In April 2010, sick notes were replaced with ‘fit notes’ which contain the option for a GP to state that an employee ‘may be fit’ for work subject to ‘reasonable adjustments’ being made, which the GP can then go on to recommend.
Until recently, there had been little guidance on how to deal with situations such as this. Following a period of consultation, the Department for Work and Pensions published new guidance on fit notes in March 2013 (available on the DWP website).
The Guidance is aimed at employers, employees and GPs and its tone is positive; the underlying message seems to be that a return to work (whether a phased return etc) is always the desired outcome and GPs should always be looking to encourage the patient towards work where possible.
The key points to note from the Guidance are:
- GPS are encouraged to focus on giving ‘functional’ information i.e. assessing what the patient can and cannot do, rather than giving information about symptoms etc.
- After concerns raised in the consultation period about ‘medicalised’ workplace disputes (for example the link between workplace stress and disciplinary/ grievance procedures) the Guidance aimed at GPs suggests fitness for work should be considered in light of actual health conditions and if an employee does not suffer from a health condition (or in the case of work related stress a ‘mental illness’) preventing them from working then they should not be issued with a fit note.

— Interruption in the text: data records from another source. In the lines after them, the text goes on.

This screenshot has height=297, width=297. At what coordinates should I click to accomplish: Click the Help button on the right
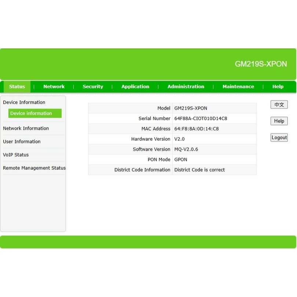(x=279, y=121)
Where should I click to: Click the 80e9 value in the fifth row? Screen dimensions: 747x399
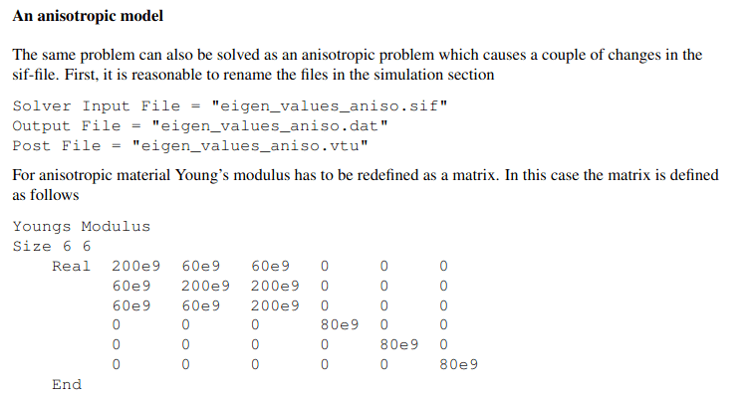pyautogui.click(x=399, y=344)
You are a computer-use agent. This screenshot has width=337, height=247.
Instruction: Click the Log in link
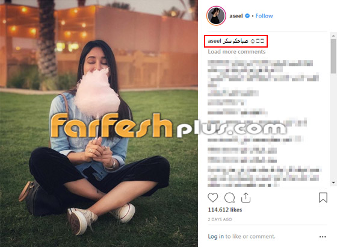point(216,236)
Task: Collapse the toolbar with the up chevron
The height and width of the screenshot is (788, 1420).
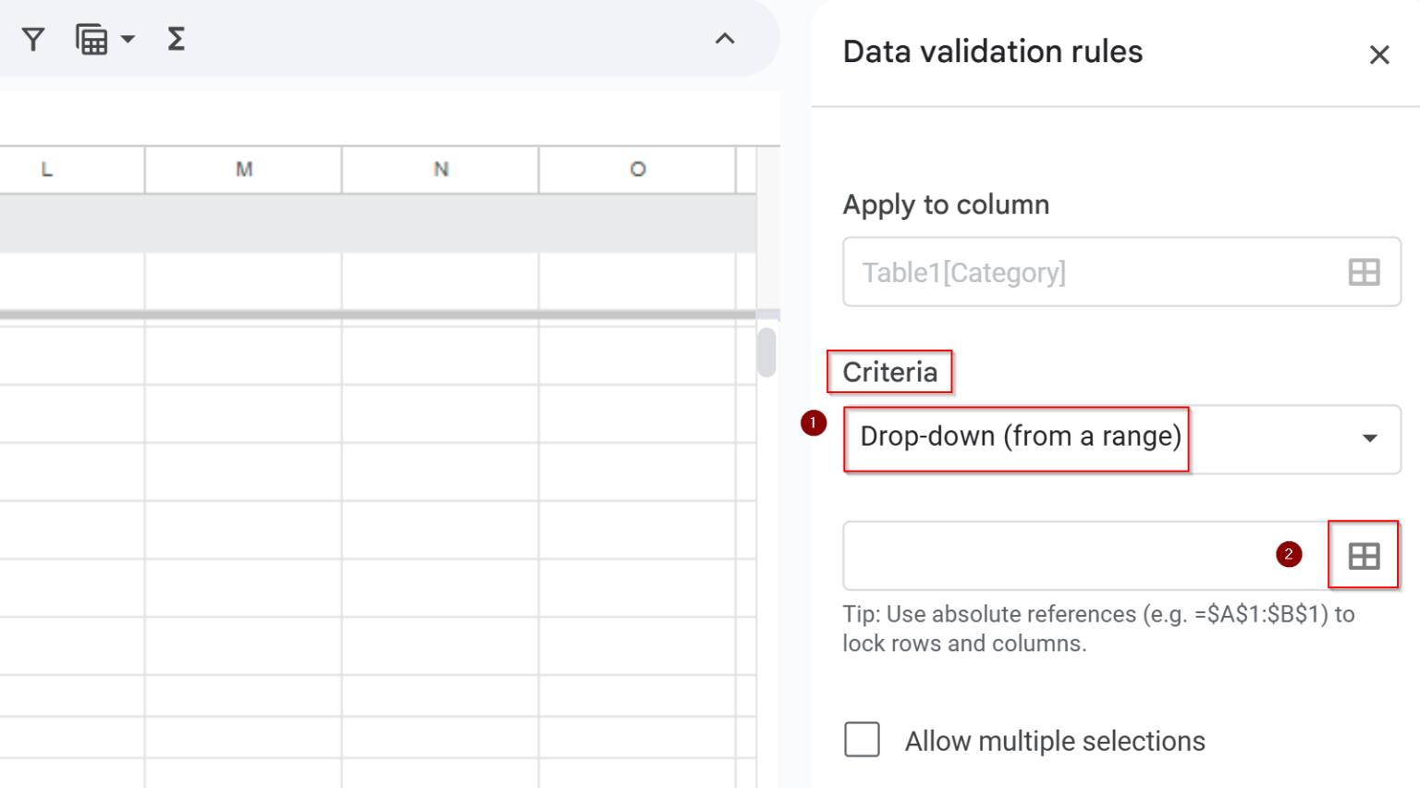Action: (x=726, y=39)
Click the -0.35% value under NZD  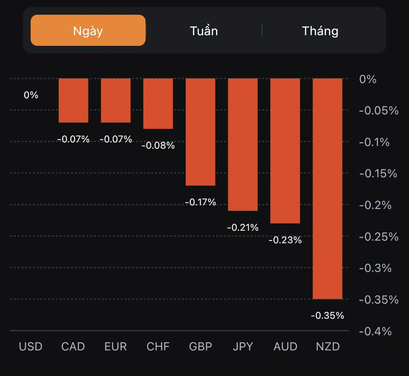click(327, 315)
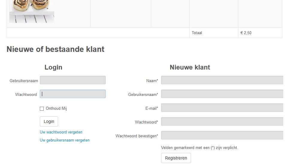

- It is acknowledged that GPs are not specialist occupational health advisors and so the recommendations in a fit note are not binding on an employer. The employer is free to evaluate whether they can accommodate any suggested adjustments (although they should be confident that they can justify the decision made if necessary). It is also useful to know that if after careful consideration an employer feels they cannot accommodate the suggested adjustment(s), the employee can be treated as though the fit note has stated that they are ‘not fit to work’.